In the EU, there are an estimated 9.7 million workers in the agricultural sector. However, since the COVID-19 outbreak, travel restrictions have led to a shortage of workers in the sector in many countries.
Because the industry relies heavily on migrant workers, especially in picking foods and packing and processing, there are concerns there won’t be enough workers – especially in the run-up to harvest season.
The European Commission has said that seasonal workers are exempt from temporary travel restrictions. But, concerns for the safety of these workers has been growing.
In a joint statement, concerns have been raised about the working and living conditions of these workers. It also calls for urgent measures and reforms to be put in place to deal with the impact of the pandemic on the farming industry.

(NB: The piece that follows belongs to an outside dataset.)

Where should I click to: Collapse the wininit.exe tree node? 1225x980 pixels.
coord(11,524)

The statement notes, “In the fields and in many food processing plants, labourers toil in close proximity, with no protective equipment. The EU and the member states should do whatever it takes, including mobilising additional funding, to ensure decent accommodation, access to water, rapid testing and the provision of protective equipment for workers in European fields and processing plants.”

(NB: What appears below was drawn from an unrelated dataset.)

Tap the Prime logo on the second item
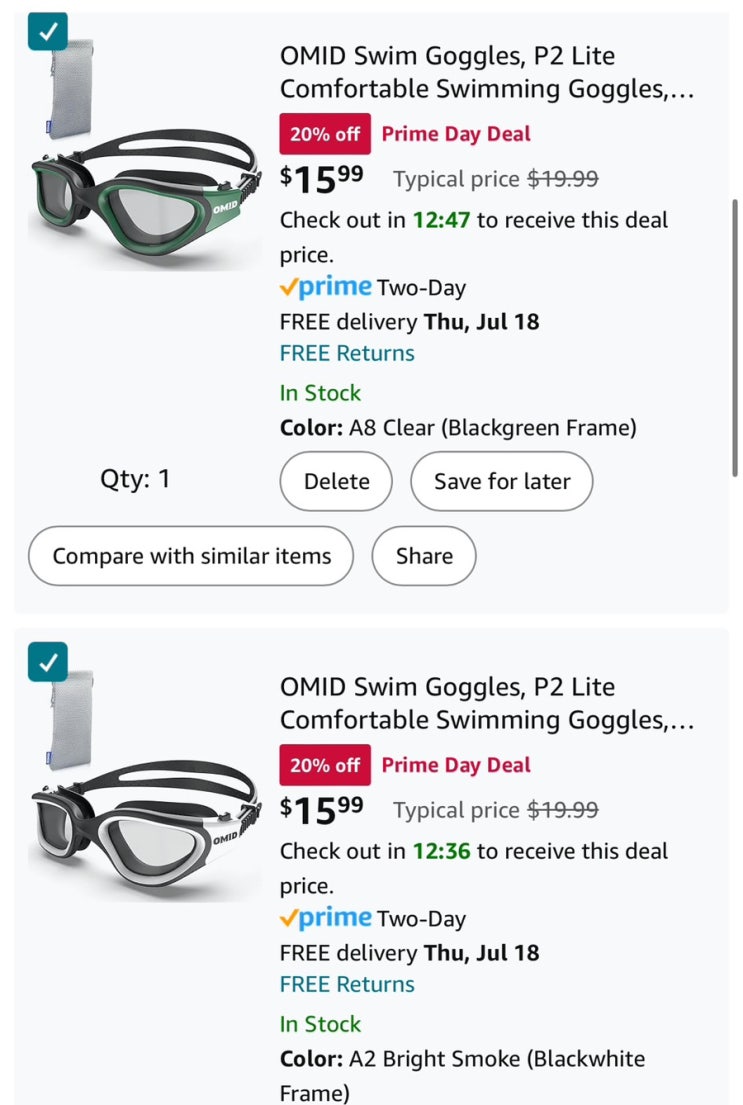Viewport: 743px width, 1105px height. [x=326, y=918]
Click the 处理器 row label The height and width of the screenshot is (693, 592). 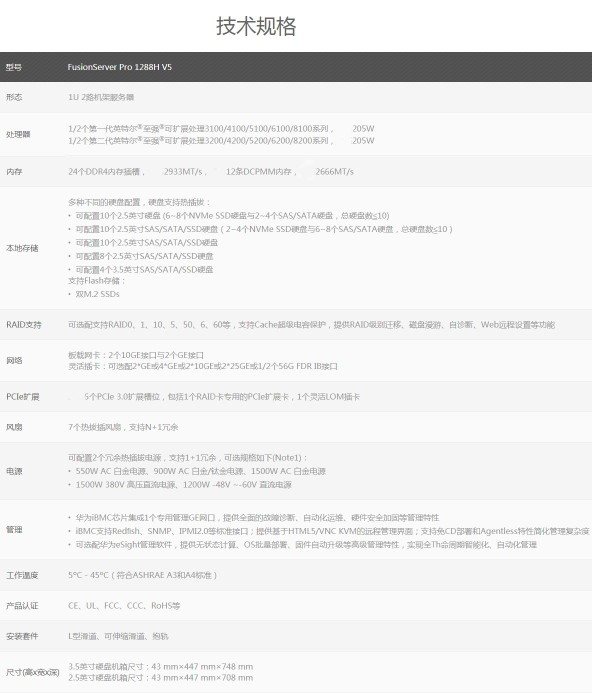(18, 134)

It also goes on to point out that these conditions put workers at a higher risk of contracting the virus. It recommends national governments take steps to protect vulnerable workers – especially those who are undocumented.

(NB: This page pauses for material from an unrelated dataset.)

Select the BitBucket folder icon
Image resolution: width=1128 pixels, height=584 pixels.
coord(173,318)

The Food Drink Europe and the European Federation of Food, Agriculture and Tourism Trade Unions (EFFAT) have responded by creating guidelines to minimise the risks and ensure safety requirements are adequate for workers during the pandemic.
It recommends that companies in the food industry should take further safety precautions to protect workers, especially in factories and in harvesting procedures. This can be difficult to set up, but is vital in terms of maintaining social distancing.